As WNYC's Stephen Nessen has reported, the agency has been blaming fare evasion for part for its financial problems—it will be staring down a $1.6 billion deficit three years from now as commuters contend with increasingly frustrating service declines—and claiming that the rise in fare evasion is due to the Manhattan District Attorney's 2017 decision to end most criminal prosecutions for theft of services.

According to the MTA, since 2015, the amount of uncollected fares has gone up by $110 million. There were about 210,000 fare beaters on buses, and 109,000 on subways in 2013, compared with 348,000 farebeaters on buses and 208,000 on subways so far in 2018.

At a special MTA board meeting on Monday that focused on fare evasion, Byford said even agency executives may be deployed to stop fare evaders.

"We will get teams of people from the head office to, on a random basis, go and either ride buses or stand at gate arrays and provide a physical block to make sure that you have a ticket before you go into that station or onto that bus," he said. "We will, of course, have [additional MTA] teams or police to back us up."

While the video shows a diverse cross-section of New Yorkers refusing to pay their $2.75 subway fare, either by jumping a turnstile, walking through an open emergency door, or slipping, however awkwardly, under a turnstile, 89% of the subway arrests between January and August were black or Hispanic individuals.

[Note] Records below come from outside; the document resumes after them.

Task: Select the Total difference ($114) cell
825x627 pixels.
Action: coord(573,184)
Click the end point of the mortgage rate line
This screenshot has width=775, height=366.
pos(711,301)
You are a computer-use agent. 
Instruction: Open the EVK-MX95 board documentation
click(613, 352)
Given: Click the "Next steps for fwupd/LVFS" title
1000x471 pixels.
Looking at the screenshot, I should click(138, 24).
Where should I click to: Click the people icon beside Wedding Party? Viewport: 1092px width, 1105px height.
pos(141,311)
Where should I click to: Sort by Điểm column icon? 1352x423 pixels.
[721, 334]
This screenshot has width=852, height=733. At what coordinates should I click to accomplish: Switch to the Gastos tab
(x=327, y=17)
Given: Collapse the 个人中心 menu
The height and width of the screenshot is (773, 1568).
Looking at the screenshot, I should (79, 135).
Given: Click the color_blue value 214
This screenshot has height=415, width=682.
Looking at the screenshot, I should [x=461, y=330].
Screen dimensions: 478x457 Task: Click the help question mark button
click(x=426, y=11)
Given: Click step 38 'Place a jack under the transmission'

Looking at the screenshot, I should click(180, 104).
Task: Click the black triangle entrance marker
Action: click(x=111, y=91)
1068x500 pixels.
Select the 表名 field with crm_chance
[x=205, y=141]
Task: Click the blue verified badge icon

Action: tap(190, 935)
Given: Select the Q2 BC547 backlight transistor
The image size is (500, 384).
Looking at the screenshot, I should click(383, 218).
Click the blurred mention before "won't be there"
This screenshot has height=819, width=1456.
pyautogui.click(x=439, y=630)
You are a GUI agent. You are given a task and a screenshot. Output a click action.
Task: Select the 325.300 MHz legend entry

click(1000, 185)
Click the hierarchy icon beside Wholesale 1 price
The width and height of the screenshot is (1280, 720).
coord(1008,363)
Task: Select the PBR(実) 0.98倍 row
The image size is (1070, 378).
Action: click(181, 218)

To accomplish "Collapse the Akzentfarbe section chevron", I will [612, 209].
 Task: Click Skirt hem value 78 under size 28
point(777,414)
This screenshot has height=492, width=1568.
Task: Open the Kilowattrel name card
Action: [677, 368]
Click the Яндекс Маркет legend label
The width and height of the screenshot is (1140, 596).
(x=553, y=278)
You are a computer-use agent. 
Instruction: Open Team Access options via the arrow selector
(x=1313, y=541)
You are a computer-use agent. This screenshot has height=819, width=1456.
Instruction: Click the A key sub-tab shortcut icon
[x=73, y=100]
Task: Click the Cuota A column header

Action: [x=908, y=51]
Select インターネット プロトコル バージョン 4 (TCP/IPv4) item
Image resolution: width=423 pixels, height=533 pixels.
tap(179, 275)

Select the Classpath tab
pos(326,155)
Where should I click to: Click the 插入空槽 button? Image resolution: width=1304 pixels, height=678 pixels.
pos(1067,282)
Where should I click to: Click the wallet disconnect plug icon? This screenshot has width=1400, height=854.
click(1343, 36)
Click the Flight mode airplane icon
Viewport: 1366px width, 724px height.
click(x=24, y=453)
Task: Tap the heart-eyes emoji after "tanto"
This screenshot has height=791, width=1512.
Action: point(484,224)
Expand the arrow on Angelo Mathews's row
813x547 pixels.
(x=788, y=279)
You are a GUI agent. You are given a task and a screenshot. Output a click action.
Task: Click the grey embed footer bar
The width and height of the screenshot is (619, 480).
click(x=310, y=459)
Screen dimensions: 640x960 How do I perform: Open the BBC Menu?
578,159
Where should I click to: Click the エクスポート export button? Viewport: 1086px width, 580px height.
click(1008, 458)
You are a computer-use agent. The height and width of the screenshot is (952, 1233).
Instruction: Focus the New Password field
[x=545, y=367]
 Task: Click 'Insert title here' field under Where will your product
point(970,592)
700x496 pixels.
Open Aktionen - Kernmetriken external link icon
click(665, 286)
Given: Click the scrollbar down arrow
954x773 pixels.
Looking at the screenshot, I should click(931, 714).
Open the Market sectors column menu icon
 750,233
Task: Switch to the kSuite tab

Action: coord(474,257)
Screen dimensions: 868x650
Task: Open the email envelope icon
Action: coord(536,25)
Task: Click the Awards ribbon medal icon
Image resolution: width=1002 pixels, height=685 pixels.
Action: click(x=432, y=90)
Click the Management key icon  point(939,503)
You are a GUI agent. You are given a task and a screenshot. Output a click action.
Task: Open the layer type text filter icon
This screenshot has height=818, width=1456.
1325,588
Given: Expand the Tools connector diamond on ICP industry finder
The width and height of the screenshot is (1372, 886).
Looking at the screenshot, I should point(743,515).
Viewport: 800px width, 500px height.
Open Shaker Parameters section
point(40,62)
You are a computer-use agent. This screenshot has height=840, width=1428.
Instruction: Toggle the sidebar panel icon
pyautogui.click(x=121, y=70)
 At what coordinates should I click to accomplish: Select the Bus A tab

A report from the Marshall Project published in Gothamist found that turnstile arrests are highest in predominantly white neighborhoods, but the arrestees are more mostly black and Hispanic:

Take the 14th precinct, the bustling Midtown neighborhood that is home to Times Square, Penn Station and the most subway usage in the entire city. The data shows the highest number of fare evasion arrests occurred here. But when subway traffic is taken into account, the rate of arrests per Metrocard swipe in the 14th precinct drops to below the average for the city.

Farther uptown is New York’s 40th precinct, an area of the South Bronx across the Harlem River from Manhattan. This precinct had half as many turnstile arrests as the 14th, but it still had the second most arrests in the city. With less than one-tenth the traffic, it had one of the highest arrest rates per swipe in the city. Almost every one of the local residents in that precinct is black or Hispanic, and the average per capita income is $13,000 per year.

The NYPD's Chief of Transit told reporters on Tuesday that stops for turnstile jumping have gone up by 25%, because the new policy has actually freed up police officers to stop more offenders.

Asked why he is focusing on fare evasion given the history of racial disparities in enforcement, and the relatively meager payoff ($215 million is a fraction of the MTA's $16.6 billion operating budget), Byford told reporters on Wednesday, "I’ve got to be fair."

"On the one hand, absolutely, let me make this crystal clear, we cannot in any way, have a system that is biased against any particular ethnic group. That, we must be very, very careful to avoid. But equally we’ve got to be fair to those New Yorkers who pay their fare and who rightly expect the Transit Authority to collect the monies owing to it, so it's running in an efficient manner. We must get that balance right."